I probably shouldn’t admit this but I am not a Glee fan. Oh I started out liking it well enough. It was new and fresh for about five or six episodes. I didn’t actually like the cast’s renditions of songs. Then it hit me: I don’t like the show because they are ruining songs I like, or performing songs I already can’t stand. So I stopped watching Glee. I’m very touchy about music. And I wasn’t sure what to make of Smash. I decided, however, to keep a very open mind when a friend of mine invited me to a private preview screening. I’m glad I did because after watching the pilot, not only did I enjoy it, I found myself looking forward to the next episode and hoping I would not be disappointed. And that is a tall order to fill because what tends to happen when I like the pilot is that I end up disliking the series. Not always, but a lot.

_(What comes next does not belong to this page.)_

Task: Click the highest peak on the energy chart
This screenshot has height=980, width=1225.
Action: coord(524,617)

The series, created by veteran TV producer and Pulitzer Prize nominated writer Theresa Rebeck, follows the making of a musical about Marilyn Monroe bound for Broadway. Debra Messing plays Julia Houston, a powerhouse Broadway writer who should be taking time off to adopt a baby (not sure why she needs another child because they already have one), but gets obsessed with the idea of Marilyn, The Musical. Her professional partner and composer, Tom Levitt (Christian Borle) hopes to help launch his old friend’s career, Ivy (Megan Hilty), who has never seemed to make it further than the chorus line or in smaller supporting roles. Trouble ensues when Broadway producer Eileen Rand (Anjelica Houston) joins their ranks and insists on bringing in Tom’s arch rival/nemesis, Derek Wills (Jack Davenport – one of my favorite TV actors from both Coupling and FlashForward). Personalities clash as Levitt firmly falls in the Ivy camp while Wills fights for newcomer and underdog (who won’t sleep with him – the ultimate turn on for any power player), Karen (Katharine McPhee). It looks like it will be a battle until at least perhaps… the third or fourth episode? Maybe it will keep it’s momentum. And stay a well-done, top notch show.

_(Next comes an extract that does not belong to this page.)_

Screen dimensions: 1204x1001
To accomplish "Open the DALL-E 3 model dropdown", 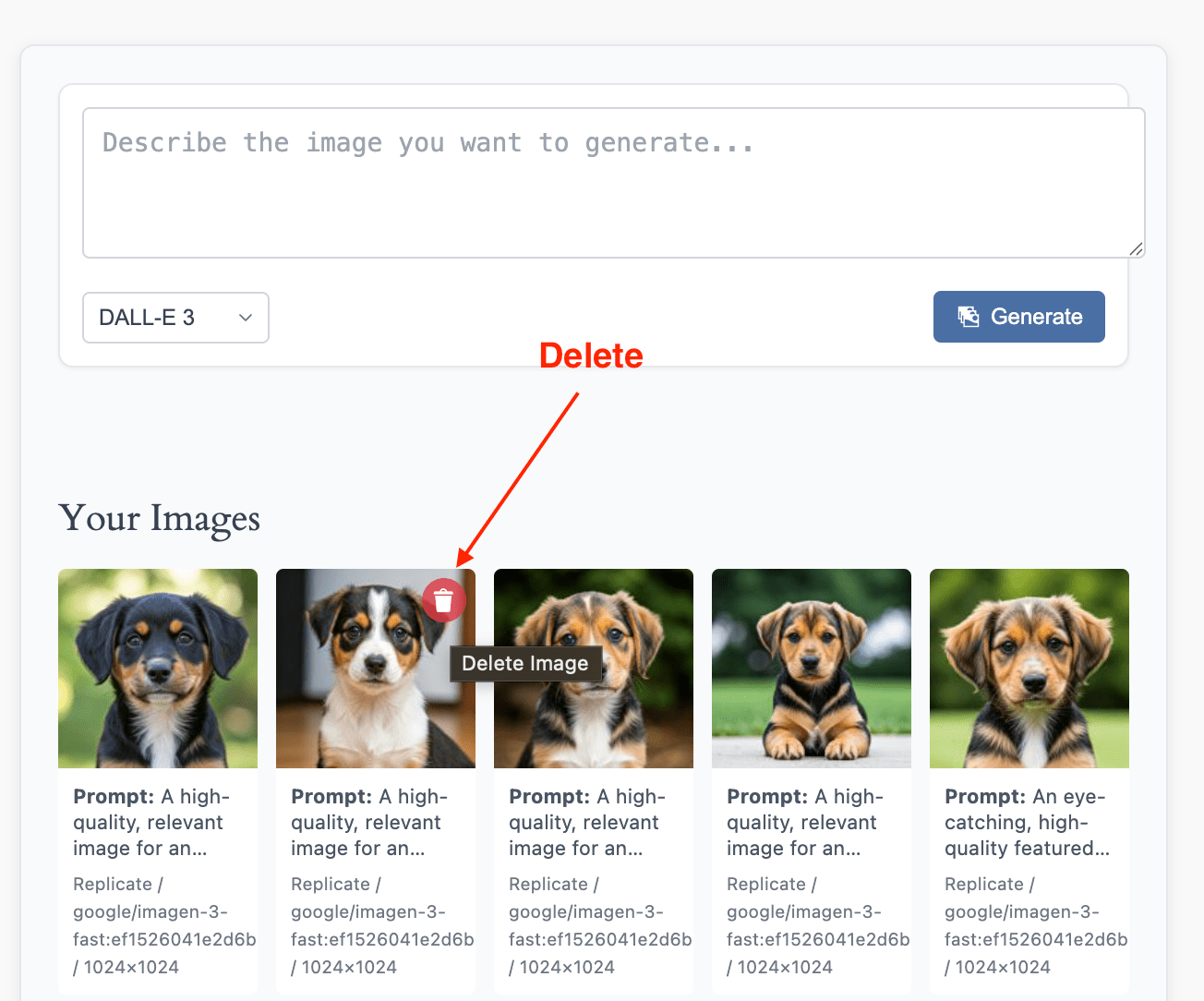I will click(x=175, y=318).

If you have taken a film history class and remember what you studied, you will know that as a genre, musicals always do well during economic depressions. Since we are most definitely in an economic depression world wide, Smash should be a continued success. Until the economy turns around. And if that is the case, it might be a hit for quite a while.
Smash airs on NBC on Mondays at 10/9 central.